Objective ▸ Reproduce the following lines verbatim, covering every one of them.
+ + +
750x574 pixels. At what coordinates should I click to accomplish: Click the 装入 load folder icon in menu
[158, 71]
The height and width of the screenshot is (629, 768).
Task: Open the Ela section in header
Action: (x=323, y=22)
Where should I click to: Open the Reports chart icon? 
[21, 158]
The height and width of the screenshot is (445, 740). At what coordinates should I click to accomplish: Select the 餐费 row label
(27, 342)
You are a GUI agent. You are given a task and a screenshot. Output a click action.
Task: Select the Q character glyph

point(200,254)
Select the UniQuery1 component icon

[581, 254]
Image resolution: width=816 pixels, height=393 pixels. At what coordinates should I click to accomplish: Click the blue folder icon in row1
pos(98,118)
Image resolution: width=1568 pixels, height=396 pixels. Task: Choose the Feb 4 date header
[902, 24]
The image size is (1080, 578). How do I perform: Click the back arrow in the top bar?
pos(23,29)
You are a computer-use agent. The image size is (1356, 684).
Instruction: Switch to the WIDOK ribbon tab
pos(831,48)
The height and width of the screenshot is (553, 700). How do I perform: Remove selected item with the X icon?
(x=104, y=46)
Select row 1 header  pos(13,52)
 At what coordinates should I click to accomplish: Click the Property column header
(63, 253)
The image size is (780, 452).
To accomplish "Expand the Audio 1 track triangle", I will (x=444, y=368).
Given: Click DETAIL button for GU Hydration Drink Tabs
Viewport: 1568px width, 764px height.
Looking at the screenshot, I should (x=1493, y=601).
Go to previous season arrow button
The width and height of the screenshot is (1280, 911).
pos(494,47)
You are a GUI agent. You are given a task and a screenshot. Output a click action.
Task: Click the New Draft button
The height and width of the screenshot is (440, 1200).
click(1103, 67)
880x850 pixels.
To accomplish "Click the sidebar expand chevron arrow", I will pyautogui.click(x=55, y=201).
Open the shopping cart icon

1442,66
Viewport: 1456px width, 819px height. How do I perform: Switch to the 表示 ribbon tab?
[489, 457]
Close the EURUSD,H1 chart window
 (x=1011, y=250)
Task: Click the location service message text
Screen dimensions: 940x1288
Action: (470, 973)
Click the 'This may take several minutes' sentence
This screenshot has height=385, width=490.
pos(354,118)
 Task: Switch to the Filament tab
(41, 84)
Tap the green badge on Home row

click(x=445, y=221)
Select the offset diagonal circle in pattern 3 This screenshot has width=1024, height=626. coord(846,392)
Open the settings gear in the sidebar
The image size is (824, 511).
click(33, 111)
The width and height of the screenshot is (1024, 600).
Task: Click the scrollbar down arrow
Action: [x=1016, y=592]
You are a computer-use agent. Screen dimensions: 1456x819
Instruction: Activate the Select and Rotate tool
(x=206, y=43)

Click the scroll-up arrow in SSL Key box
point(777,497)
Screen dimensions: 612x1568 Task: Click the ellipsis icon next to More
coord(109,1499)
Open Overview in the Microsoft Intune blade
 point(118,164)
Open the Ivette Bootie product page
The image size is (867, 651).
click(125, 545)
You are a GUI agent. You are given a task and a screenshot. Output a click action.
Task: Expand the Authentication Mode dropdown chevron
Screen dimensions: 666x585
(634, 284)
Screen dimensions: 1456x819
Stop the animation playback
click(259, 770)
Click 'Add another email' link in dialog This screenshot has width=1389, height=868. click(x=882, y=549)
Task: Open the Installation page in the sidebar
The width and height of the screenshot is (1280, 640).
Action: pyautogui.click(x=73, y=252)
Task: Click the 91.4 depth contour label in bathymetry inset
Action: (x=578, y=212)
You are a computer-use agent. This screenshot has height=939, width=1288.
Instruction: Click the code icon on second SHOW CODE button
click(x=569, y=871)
+ + +
Final result ▸
750x574 pixels. At what coordinates should I click to accomplish: Click the 装入 load folder icon in menu
[158, 71]
The height and width of the screenshot is (629, 768).
Task: Open the Ela section in header
Action: (x=323, y=22)
Where should I click to: Open the Reports chart icon? 
[21, 158]
The height and width of the screenshot is (445, 740). At what coordinates should I click to accomplish: Select the 餐费 row label
(27, 342)
You are a GUI agent. You are given a task and a screenshot. Output a click action.
Task: Select the Q character glyph

point(200,254)
Select the UniQuery1 component icon

[581, 254]
Image resolution: width=816 pixels, height=393 pixels. At what coordinates should I click to accomplish: Click the blue folder icon in row1
pos(98,118)
Image resolution: width=1568 pixels, height=396 pixels. Task: Choose the Feb 4 date header
[902, 24]
The image size is (1080, 578). How do I perform: Click the back arrow in the top bar?
pos(23,29)
You are a computer-use agent. The image size is (1356, 684).
Instruction: Switch to the WIDOK ribbon tab
pos(831,48)
The height and width of the screenshot is (553, 700). How do I perform: Remove selected item with the X icon?
(x=104, y=46)
Select row 1 header  pos(13,52)
 At what coordinates should I click to accomplish: Click the Property column header
(63, 253)
The image size is (780, 452).
To accomplish "Expand the Audio 1 track triangle", I will (x=444, y=368).
Given: Click DETAIL button for GU Hydration Drink Tabs
Viewport: 1568px width, 764px height.
Looking at the screenshot, I should (x=1493, y=601).
Go to previous season arrow button
The width and height of the screenshot is (1280, 911).
pos(494,47)
You are a GUI agent. You are given a task and a screenshot. Output a click action.
Task: Click the New Draft button
The height and width of the screenshot is (440, 1200).
click(1103, 67)
880x850 pixels.
To accomplish "Click the sidebar expand chevron arrow", I will pyautogui.click(x=55, y=201).
Open the shopping cart icon

1442,66
Viewport: 1456px width, 819px height. How do I perform: Switch to the 表示 ribbon tab?
[489, 457]
Close the EURUSD,H1 chart window
 (x=1011, y=250)
Task: Click the location service message text
Screen dimensions: 940x1288
Action: (470, 973)
Click the 'This may take several minutes' sentence
This screenshot has height=385, width=490.
pos(354,118)
 Task: Switch to the Filament tab
(41, 84)
Tap the green badge on Home row

click(x=445, y=221)
Select the offset diagonal circle in pattern 3 This screenshot has width=1024, height=626. coord(846,392)
Open the settings gear in the sidebar
The image size is (824, 511).
click(33, 111)
The width and height of the screenshot is (1024, 600).
Task: Click the scrollbar down arrow
Action: [x=1016, y=592]
You are a computer-use agent. Screen dimensions: 1456x819
Instruction: Activate the Select and Rotate tool
(x=206, y=43)

Click the scroll-up arrow in SSL Key box
point(777,497)
Screen dimensions: 612x1568 Task: Click the ellipsis icon next to More
coord(109,1499)
Open Overview in the Microsoft Intune blade
 point(118,164)
Open the Ivette Bootie product page
The image size is (867, 651).
click(125, 545)
You are a GUI agent. You are given a task and a screenshot. Output a click action.
Task: Expand the Authentication Mode dropdown chevron
Screen dimensions: 666x585
(634, 284)
Screen dimensions: 1456x819
Stop the animation playback
click(259, 770)
Click 'Add another email' link in dialog This screenshot has width=1389, height=868. click(x=882, y=549)
Task: Open the Installation page in the sidebar
The width and height of the screenshot is (1280, 640).
Action: pyautogui.click(x=73, y=252)
Task: Click the 91.4 depth contour label in bathymetry inset
Action: (x=578, y=212)
You are a computer-use agent. This screenshot has height=939, width=1288.
Instruction: Click the code icon on second SHOW CODE button
click(x=569, y=871)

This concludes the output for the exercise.